- _Source material_

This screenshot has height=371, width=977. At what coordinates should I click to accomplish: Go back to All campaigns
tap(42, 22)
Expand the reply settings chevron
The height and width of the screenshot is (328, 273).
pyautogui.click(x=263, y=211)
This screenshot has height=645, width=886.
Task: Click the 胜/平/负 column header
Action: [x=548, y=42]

- _What is required_
Could you please reproduce each record exactly, leaving nothing out?

- _Answer to this exercise_
This screenshot has height=371, width=977. At what coordinates should I click to accomplish: Go back to All campaigns
tap(42, 22)
Expand the reply settings chevron
The height and width of the screenshot is (328, 273).
pyautogui.click(x=263, y=211)
This screenshot has height=645, width=886.
Task: Click the 胜/平/负 column header
Action: [x=548, y=42]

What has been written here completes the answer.